LWP::UserAgent::request: ()

LWP::UserAgent::simple_request:

   GET http://www1.fatbrain.com/asp/bookinfo/bookinfo.asp?theisbn=0534934056

LWP::UserAgent::_need_proxy: Not proxied

LWP::Protocol::http::request: ()

LWP::Protocol::http::request:

    GET /asp/bookinfo/bookinfo.asp?theisbn=0534934056 HTTP/1.0

Host: www1.fatbrain.com

User-Agent: Mozilla/5.0

 

LWP::Protocol::http::request: reading response

LWP::Protocol::http::request: HTTP/1.1 200 OK

Server: Microsoft-IIS/4.0

Date: Thu, 17 May 2001 23:06:05 GMT

Content-Type: text/html

Set-Cookie: Jar=BID=0478B379EF7D2A06;

       expires=Mon, 01-Jan-2024 05:00:00 GMT; domain=.fatbrain.com; path=/

Cache-control: private

 

LWP::Protocol::http::request: HTTP/1.1 200 OK

LWP::Protocol::collect: read 1460 bytes

LWP::Protocol::collect: read 411 bytes

LWP::Protocol::collect: read 1460 bytes

LWP::Protocol::collect: read 1460 bytes

LWP::Protocol::collect: read 1460 bytes

LWP::Protocol::collect: read 1460 bytes

LWP::Protocol::collect: read 1460 bytes

LWP::Protocol::collect: read 1105 bytes

LWP::Protocol::collect: read 1459 bytes

LWP::Protocol::collect: read 1502 bytes

LWP::Protocol::collect: read 1460 bytes

LWP::Protocol::collect: read 1199 bytes

LWP::Protocol::collect: read 1504 bytes

LWP::Protocol::collect: read 1460 bytes

LWP::Protocol::collect: read 95 bytes

LWP::UserAgent::request: Simple response: OK

HTTP::Cookies::extract_cookies: Set cookie Jar => BID=0478B379EF7D2A06

 

This interaction shows that the second HTTP request is successful and comes back with a response code of 200 and a response string of OK. The program prints the price of the book we are looking at as 127.95 dollars. Commenting out the use LWP::Debug line on the top of the program causes the program to suppress the HTTP interaction strings to be printed on the screen, but just print the price.

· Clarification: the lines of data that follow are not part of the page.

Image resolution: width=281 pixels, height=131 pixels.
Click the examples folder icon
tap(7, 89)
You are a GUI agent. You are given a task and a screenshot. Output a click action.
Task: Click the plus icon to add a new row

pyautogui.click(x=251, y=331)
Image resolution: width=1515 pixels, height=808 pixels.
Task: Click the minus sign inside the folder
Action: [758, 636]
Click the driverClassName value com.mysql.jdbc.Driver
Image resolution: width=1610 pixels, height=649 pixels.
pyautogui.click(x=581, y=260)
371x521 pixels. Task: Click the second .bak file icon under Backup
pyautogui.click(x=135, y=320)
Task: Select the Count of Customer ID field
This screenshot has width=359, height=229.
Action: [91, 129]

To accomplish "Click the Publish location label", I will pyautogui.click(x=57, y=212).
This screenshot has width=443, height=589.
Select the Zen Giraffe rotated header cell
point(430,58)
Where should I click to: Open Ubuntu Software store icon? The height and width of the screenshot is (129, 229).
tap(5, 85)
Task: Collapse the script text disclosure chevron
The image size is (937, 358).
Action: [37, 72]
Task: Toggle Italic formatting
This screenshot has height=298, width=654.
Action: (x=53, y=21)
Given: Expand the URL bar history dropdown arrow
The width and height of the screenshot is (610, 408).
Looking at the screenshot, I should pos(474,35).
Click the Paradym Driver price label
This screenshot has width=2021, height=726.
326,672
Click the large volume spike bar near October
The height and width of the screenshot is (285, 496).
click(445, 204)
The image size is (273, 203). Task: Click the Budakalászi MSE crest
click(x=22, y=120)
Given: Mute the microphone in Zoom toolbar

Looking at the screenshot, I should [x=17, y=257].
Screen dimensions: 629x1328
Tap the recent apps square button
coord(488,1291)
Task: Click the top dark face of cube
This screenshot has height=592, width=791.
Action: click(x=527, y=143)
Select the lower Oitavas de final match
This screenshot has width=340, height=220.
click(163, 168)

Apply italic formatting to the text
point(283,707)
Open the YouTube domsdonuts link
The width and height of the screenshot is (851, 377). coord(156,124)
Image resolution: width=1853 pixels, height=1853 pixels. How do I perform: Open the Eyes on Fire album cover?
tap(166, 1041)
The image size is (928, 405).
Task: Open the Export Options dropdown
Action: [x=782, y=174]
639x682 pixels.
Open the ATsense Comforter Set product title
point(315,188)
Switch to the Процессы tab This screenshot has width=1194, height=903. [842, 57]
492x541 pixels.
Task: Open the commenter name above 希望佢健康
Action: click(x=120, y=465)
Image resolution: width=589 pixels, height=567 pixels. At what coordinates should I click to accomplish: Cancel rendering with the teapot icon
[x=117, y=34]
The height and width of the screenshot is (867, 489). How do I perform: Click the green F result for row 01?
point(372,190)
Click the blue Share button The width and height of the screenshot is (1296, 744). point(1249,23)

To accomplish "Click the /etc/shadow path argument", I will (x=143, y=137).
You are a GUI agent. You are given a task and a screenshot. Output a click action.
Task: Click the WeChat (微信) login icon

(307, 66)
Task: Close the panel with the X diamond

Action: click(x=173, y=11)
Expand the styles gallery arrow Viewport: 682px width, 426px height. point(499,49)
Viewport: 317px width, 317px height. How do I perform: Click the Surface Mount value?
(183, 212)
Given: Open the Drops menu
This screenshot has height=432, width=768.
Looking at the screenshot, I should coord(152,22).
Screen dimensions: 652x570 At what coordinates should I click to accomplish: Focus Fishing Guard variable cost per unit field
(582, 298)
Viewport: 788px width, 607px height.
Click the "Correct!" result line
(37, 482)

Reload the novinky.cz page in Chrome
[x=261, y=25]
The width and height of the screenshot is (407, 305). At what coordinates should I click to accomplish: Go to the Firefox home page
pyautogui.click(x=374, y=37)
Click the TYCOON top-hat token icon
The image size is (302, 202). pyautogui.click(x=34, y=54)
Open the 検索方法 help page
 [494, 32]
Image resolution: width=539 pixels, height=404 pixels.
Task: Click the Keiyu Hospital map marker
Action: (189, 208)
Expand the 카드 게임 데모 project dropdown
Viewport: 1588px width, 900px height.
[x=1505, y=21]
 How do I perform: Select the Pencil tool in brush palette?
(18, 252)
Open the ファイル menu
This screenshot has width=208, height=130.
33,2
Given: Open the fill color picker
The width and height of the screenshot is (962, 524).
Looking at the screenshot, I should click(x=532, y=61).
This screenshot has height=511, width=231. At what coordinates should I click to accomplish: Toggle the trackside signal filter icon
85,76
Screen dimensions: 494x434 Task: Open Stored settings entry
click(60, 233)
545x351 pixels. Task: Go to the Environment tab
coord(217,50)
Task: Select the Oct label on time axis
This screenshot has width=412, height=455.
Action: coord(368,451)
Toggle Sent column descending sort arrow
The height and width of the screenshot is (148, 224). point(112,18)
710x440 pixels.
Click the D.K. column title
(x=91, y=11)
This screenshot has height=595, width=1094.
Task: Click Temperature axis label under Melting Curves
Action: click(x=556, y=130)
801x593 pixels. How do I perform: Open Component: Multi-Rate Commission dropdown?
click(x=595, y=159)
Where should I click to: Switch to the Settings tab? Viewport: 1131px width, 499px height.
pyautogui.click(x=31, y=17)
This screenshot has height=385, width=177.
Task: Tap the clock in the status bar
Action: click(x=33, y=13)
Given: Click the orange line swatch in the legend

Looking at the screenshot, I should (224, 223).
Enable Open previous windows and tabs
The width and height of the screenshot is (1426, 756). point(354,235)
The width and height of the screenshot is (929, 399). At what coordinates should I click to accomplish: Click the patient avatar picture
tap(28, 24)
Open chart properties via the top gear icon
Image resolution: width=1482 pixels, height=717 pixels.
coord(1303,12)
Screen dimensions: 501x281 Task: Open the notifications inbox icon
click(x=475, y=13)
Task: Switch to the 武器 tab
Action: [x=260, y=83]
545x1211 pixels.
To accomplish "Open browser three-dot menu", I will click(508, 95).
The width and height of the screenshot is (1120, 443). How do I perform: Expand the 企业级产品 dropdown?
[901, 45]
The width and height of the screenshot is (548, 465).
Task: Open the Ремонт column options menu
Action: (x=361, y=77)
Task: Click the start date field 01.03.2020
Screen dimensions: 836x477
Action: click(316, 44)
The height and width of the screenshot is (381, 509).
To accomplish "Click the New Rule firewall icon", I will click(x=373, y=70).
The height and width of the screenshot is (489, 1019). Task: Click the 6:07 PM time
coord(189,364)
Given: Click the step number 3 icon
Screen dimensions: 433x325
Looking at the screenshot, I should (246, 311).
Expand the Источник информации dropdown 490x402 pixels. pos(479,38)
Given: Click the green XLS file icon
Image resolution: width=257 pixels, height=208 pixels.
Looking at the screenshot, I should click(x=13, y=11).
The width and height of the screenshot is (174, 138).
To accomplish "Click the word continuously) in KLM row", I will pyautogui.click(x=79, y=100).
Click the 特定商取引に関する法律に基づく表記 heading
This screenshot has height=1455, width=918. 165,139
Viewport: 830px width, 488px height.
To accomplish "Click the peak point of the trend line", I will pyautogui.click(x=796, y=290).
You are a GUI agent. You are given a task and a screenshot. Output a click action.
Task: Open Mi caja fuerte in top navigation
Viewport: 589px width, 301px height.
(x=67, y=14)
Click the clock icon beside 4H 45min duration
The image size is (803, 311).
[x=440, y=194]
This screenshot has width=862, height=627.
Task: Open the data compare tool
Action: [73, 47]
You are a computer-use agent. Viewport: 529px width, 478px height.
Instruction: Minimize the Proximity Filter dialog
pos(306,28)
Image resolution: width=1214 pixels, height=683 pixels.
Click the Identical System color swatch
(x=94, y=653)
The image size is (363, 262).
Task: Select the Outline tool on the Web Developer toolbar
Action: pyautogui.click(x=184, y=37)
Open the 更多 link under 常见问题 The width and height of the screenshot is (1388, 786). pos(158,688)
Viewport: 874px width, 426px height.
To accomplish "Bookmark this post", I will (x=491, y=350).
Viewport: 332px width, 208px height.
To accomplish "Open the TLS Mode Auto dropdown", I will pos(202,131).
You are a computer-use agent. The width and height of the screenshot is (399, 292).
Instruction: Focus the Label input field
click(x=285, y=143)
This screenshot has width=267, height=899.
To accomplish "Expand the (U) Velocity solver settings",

This program shows that to write successful Web client programs, it is sometimes necessary to peform careful detective activities, cautiously monitor the HTTP interactions, and then find ways to solve the problems that arise in a straight-forward program by mimicing the behavior of a real browser and its counterpart Web server in such situations. Determining what a Web browser and a Web server do in such problematic situations is crucial in writing a successful Web client program. The manner in which a client such as Netscape Communicator works in various situations is publicly available. But, finding the appropriate action for the situation at hand is usually difficult from among mountains of information available at sites such as www.netscape.com and www.mozilla.com. There is a mailing list to discuss
problems that arise when programming with the LWP modules. One can subscribe to this mailing list by writing to the address libwww-subscribe@perl.org. One can post a problem, a response or an experience by writing to libwww@perl.org. This mailing list is read by many experienced LWP programmers, including the authors of the various modules. This is the best place to get information and have one’s vexing questions answered.